Frightening children with the Griz-O-Copter!
pilot
Contributor
Geometry remains a problem. As ASCM's have gained in capability and proliferation they've also gained in range to a point where aircraft or ships can launch them from relative safety from a target much like they did in Red Storm Rising, where the Backfires only suffered at the hands of defending carrier aircraft (Aéronavale F-8's) and not the ships of the battle group.

Simply put, a carrier battle/strike group cannot effectively operate in a contested environment without AEW.
You lost me at “geometry.”
 

Randy Daytona

Cold War Relic
pilot
Super Moderator
Happened to see this in USNI:

FY 23 Budget: Navy Wants to Shed 24 Ships for $3.6B in Savings Over Next Five Years​

As part of its Fiscal Year 2023 budget request, the Navy plans to decommission nine Freedom-class Littoral Combat Ships, five Ticonderoga-class cruisers, two Los Angeles-class submarines, four Landing Dock Ships, two oilers and two Expeditionary Transfer Docks.


In aviation, the services will purchase:

In the aviation procurement account, the Navy and Marines are seeking $16.8 billion to buy a total of 96 aircraft for the Navy and Marine Corps – nine F-35C Lightning II Joint Strike Fighters for the Navy, four F-35Cs for the Marine Corps, 15 F-35B short take-off and vertical landing aircraft for the Marine Corps, five E-2D Advanced Hawkeyes, six multi-engine training system aircraft for the Navy, four multi-engine training system aircraft for the Marine Corps, five KC-130Js for the Marine Corps, 10 CH-53K King Stallion helicopters for the Marine Corps, 21 TH-73A training helicopters for the Navy, five TH-73A training helicopters, three MQ-4C Tritons for the Navy, four MQ-25A Stingrays for the Navy and five MQ-9A Reapers for the Marine Corps.
 

SynixMan

Mobilizer Extraordinaire
pilot
Contributor
At our peak, we had ~53 OHP Frigates. Fixing that problem could get us way closer.
 

red_stang65

Well-Known Member
pilot
Curious to read what things were cut in order to make these new purchases.
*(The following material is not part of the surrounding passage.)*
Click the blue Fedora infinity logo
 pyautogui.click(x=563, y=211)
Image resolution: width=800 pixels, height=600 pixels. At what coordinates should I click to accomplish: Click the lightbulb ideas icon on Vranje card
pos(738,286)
I’m sure more than just LCS is being cut to pay bills, so what else are we losing?
 

taxi1

Well-Known Member
pilot
That will allow them to buy a bucket of bolts and a couple hours of gas for the F35.
 

sevenhelmet

Low calorie attack from the Heartland
pilot
Curious to read what things were cut in order to make these new purchases. I’m sure more than just LCS is being cut to pay bills, so what else are we losing?

The rumors I hear is a lot of "lower end" acquisitions which could be useful in smaller conflicts are now on the chopping block. I guess they'll make up the difference with F-35s or something. No need to think about FLE and life-cycle costs when you'll be retired by then, I suppose.

In Joint news, looks like the Navy will have a harder time hand waving PR requirements and hoping the USAF RQS will handle it.
Regarding the Pave Hawk, 1980s to now is four decades, not two as the article appears to state.